• **Work instruction**:
If a line contains "ZIPPER LEATHER WALLET (1167, 715)", it is the last one to write out; begin with the first line of the records and copy each exactly.

Start of Information shown

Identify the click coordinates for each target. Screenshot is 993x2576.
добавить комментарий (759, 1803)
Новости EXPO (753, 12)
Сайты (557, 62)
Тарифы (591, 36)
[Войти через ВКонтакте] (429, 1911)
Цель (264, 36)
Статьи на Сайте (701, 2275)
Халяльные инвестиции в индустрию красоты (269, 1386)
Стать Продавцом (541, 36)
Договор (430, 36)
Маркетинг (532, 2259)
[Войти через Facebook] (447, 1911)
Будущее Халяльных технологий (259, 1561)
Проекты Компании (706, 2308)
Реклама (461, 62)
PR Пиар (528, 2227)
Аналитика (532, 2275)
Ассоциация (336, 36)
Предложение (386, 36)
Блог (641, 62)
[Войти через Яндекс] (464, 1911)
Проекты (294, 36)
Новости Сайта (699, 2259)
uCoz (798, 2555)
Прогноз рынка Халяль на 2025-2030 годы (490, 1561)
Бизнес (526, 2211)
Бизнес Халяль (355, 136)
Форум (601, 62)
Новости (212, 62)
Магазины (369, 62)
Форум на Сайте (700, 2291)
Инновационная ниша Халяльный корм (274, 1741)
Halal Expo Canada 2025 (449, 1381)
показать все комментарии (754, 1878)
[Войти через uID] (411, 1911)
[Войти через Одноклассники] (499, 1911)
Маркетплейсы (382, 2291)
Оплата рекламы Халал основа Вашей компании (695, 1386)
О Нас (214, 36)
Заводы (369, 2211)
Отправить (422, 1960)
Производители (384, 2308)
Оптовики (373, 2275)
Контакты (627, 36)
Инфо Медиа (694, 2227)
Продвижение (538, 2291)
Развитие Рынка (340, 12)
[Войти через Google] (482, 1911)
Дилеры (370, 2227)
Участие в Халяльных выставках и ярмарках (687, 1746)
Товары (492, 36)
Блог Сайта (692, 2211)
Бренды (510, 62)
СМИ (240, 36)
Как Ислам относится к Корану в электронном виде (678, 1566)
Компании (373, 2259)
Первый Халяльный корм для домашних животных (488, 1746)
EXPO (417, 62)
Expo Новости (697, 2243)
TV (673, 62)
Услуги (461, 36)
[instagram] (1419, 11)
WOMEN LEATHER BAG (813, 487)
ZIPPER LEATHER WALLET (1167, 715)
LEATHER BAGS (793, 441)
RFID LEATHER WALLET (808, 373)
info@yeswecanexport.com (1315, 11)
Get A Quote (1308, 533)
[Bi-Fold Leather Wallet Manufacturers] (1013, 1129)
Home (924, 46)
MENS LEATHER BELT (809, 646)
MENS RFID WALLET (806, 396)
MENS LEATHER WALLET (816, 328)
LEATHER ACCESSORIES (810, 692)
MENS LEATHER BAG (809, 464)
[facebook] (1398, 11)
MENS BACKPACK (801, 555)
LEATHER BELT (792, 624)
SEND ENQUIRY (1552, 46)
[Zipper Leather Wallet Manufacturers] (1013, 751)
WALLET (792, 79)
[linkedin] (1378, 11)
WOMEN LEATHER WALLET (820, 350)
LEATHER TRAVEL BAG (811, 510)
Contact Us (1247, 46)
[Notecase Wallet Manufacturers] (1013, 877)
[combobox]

End of Information shown

• **Written solution**:
Identify the click coordinates for each target. Screenshot is 993x2576.
добавить комментарий (759, 1803)
Новости EXPO (753, 12)
Сайты (557, 62)
Тарифы (591, 36)
[Войти через ВКонтакте] (429, 1911)
Цель (264, 36)
Статьи на Сайте (701, 2275)
Халяльные инвестиции в индустрию красоты (269, 1386)
Стать Продавцом (541, 36)
Договор (430, 36)
Маркетинг (532, 2259)
[Войти через Facebook] (447, 1911)
Будущее Халяльных технологий (259, 1561)
Проекты Компании (706, 2308)
Реклама (461, 62)
PR Пиар (528, 2227)
Аналитика (532, 2275)
Ассоциация (336, 36)
Предложение (386, 36)
Блог (641, 62)
[Войти через Яндекс] (464, 1911)
Проекты (294, 36)
Новости Сайта (699, 2259)
uCoz (798, 2555)
Прогноз рынка Халяль на 2025-2030 годы (490, 1561)
Бизнес (526, 2211)
Бизнес Халяль (355, 136)
Форум (601, 62)
Новости (212, 62)
Магазины (369, 62)
Форум на Сайте (700, 2291)
Инновационная ниша Халяльный корм (274, 1741)
Halal Expo Canada 2025 (449, 1381)
показать все комментарии (754, 1878)
[Войти через uID] (411, 1911)
[Войти через Одноклассники] (499, 1911)
Маркетплейсы (382, 2291)
Оплата рекламы Халал основа Вашей компании (695, 1386)
О Нас (214, 36)
Заводы (369, 2211)
Отправить (422, 1960)
Производители (384, 2308)
Оптовики (373, 2275)
Контакты (627, 36)
Инфо Медиа (694, 2227)
Продвижение (538, 2291)
Развитие Рынка (340, 12)
[Войти через Google] (482, 1911)
Дилеры (370, 2227)
Участие в Халяльных выставках и ярмарках (687, 1746)
Товары (492, 36)
Блог Сайта (692, 2211)
Бренды (510, 62)
СМИ (240, 36)
Как Ислам относится к Корану в электронном виде (678, 1566)
Компании (373, 2259)
Первый Халяльный корм для домашних животных (488, 1746)
EXPO (417, 62)
Expo Новости (697, 2243)
TV (673, 62)
Услуги (461, 36)
[instagram] (1419, 11)
WOMEN LEATHER BAG (813, 487)
ZIPPER LEATHER WALLET (1167, 715)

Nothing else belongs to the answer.